* _Stored data_
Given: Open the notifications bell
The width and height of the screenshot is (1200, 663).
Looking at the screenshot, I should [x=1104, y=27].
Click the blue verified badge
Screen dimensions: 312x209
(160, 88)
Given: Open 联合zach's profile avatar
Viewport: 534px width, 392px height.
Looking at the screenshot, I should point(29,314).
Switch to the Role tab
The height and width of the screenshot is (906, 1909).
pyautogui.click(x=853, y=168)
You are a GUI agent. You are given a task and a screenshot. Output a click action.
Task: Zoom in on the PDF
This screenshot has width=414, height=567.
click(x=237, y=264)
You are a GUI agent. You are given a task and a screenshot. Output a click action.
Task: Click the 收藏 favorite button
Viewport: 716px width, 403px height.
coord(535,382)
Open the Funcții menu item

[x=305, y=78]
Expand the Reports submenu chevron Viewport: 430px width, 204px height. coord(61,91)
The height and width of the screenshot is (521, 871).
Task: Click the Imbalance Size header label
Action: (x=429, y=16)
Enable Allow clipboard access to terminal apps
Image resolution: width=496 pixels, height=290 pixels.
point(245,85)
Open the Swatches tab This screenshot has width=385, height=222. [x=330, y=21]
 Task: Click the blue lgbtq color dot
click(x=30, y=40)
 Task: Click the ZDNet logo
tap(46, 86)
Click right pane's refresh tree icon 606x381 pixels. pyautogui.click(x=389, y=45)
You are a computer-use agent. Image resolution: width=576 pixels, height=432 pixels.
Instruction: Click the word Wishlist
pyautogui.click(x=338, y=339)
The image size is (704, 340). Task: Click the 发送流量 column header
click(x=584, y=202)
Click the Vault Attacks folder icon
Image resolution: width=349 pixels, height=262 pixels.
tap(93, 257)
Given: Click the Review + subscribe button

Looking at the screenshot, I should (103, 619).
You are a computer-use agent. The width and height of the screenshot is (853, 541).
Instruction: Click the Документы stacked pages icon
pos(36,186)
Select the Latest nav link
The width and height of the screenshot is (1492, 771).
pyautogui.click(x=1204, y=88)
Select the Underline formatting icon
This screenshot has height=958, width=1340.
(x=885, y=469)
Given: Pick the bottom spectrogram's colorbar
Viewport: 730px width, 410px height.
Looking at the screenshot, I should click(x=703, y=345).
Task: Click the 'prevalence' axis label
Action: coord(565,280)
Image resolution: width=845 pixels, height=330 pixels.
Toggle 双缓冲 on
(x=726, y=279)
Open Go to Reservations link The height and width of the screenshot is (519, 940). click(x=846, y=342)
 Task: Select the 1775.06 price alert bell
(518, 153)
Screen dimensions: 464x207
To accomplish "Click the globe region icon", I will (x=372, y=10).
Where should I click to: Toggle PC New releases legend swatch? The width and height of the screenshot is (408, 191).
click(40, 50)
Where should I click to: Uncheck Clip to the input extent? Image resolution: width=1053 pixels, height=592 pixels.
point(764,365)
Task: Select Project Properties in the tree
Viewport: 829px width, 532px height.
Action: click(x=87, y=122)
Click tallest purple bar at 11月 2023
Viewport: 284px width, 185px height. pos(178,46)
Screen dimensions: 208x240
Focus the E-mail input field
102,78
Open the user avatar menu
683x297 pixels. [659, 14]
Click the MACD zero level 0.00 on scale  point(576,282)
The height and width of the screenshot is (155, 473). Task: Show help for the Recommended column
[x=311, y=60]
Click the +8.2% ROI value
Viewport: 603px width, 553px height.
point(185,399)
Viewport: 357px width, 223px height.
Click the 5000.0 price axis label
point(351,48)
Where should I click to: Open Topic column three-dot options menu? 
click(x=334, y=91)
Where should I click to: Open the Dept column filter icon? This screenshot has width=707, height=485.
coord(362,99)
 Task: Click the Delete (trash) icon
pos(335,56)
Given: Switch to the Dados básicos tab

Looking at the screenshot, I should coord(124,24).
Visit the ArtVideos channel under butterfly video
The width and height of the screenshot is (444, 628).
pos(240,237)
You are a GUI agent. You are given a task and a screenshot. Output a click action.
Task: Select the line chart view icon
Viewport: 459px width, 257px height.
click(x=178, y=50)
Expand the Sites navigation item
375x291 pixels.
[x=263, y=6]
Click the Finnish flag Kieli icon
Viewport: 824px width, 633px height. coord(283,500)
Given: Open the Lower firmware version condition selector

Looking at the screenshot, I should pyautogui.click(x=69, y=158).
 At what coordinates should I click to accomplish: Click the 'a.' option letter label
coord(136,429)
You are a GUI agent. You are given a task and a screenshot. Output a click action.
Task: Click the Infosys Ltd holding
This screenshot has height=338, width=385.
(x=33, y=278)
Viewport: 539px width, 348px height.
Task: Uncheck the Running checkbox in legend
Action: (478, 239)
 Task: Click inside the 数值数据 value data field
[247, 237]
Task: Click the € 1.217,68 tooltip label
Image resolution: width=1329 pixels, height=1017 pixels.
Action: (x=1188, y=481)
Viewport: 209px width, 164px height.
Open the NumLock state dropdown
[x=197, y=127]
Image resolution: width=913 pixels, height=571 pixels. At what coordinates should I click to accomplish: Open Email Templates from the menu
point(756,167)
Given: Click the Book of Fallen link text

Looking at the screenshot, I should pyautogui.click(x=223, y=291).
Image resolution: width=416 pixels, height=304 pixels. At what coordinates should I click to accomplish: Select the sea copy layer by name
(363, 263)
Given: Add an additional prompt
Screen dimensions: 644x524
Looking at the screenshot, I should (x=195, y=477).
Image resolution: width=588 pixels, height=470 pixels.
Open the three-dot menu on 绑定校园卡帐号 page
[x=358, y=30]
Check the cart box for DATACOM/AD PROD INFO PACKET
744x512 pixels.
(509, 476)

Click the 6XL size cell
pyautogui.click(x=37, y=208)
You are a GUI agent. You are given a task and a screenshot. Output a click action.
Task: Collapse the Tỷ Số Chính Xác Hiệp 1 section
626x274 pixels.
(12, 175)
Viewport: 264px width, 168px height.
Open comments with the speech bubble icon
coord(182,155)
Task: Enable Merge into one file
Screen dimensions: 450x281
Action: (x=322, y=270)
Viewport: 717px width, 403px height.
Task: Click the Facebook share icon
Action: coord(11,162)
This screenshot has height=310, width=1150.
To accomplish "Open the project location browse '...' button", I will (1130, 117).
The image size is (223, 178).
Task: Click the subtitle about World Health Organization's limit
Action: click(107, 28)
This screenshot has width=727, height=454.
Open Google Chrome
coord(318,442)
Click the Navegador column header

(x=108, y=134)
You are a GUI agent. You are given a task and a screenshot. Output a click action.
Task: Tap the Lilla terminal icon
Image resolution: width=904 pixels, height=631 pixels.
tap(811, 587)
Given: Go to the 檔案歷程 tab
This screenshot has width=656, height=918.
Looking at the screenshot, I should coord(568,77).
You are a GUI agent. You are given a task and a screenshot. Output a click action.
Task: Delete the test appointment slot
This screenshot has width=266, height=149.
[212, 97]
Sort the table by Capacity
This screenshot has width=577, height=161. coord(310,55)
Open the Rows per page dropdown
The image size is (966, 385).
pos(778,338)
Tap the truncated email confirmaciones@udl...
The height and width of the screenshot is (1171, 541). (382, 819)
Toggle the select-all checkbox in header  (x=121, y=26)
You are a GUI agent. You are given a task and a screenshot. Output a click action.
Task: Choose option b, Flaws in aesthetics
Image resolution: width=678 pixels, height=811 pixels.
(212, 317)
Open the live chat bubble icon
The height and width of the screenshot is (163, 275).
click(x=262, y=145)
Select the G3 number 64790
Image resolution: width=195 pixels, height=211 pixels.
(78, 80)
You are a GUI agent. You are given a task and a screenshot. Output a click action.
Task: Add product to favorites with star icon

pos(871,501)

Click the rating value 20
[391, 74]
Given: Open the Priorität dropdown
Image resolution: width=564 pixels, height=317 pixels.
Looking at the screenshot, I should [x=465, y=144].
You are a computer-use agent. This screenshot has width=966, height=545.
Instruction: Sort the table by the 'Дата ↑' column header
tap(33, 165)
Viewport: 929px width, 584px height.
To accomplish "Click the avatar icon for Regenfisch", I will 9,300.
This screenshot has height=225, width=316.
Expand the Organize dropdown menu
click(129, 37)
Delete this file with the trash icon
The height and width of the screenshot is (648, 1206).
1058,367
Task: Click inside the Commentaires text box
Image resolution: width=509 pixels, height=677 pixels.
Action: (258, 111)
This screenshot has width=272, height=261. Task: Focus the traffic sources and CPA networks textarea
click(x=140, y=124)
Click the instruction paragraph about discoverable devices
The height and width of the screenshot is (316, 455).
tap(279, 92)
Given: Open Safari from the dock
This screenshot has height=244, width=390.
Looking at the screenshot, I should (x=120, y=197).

* _Work task_
Please say how many lines in the records above contain the string "computer", giving no other words.

* _Response area_
3